◆ DIE AUFGABE: Gib die Zeilen der Datensätze als Markdown-Tabelle mit den Spalten „Nr“ und „Inhalt“ aus. Beginne bei der Zeile, die „At what coordinates“ enthält, und höre nach der letzten Zeile der Datensätze auf; lass Leerzeilen und die Bilder weg.

◆ BEREITGESTELLTES MATERIAL:
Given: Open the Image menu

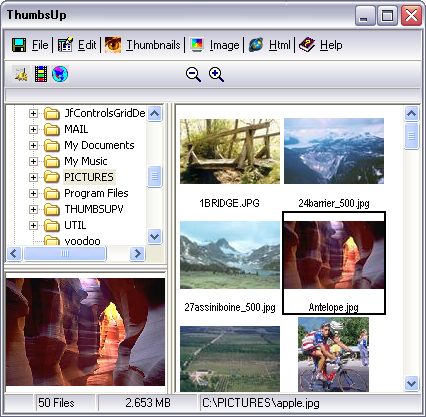Looking at the screenshot, I should [x=224, y=45].
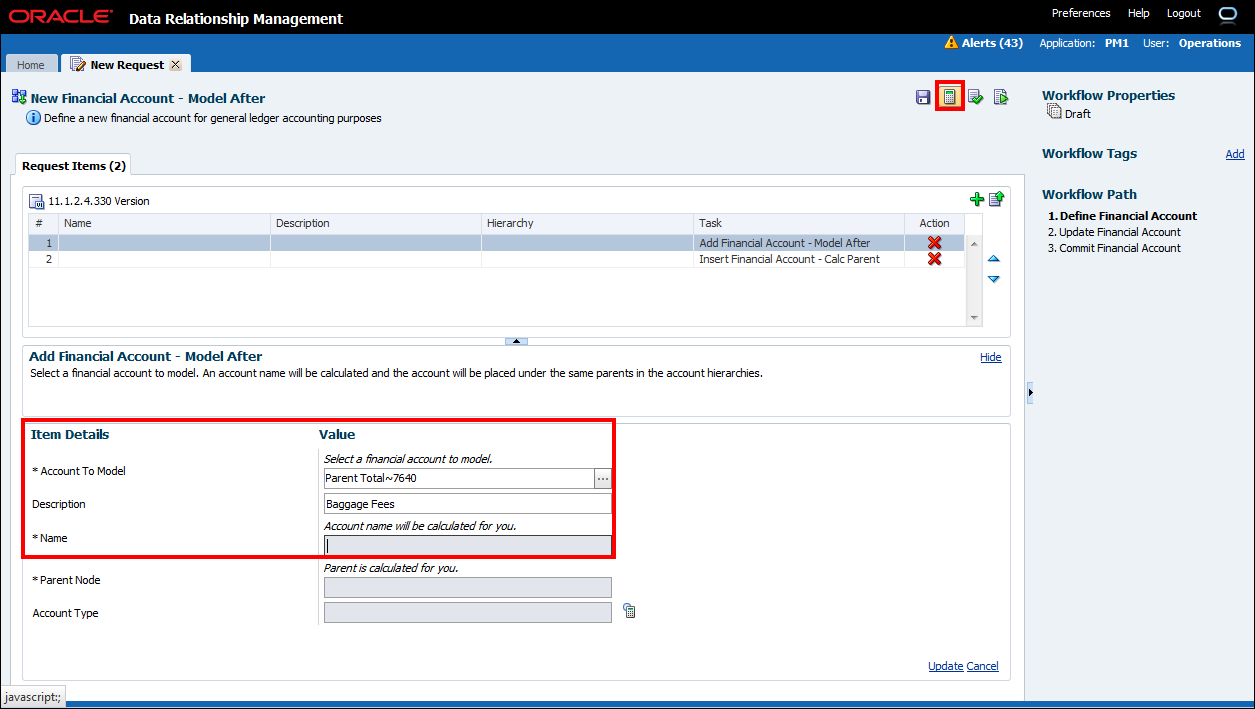Add a new request item with green plus
Image resolution: width=1255 pixels, height=709 pixels.
(x=977, y=200)
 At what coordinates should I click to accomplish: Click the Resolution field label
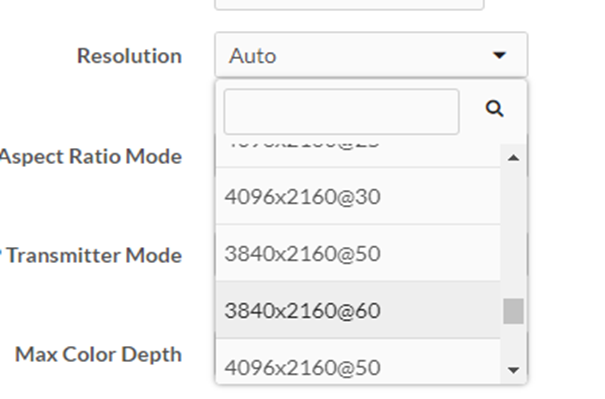point(129,56)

◆ SCHRIFTLICHE LÖSUNG:
| Nr | Inhalt |
|---|---|
| 1 |  At what coordinates should I click to accomplish: Click the Resolution field label |
| 2 | point(129,56) |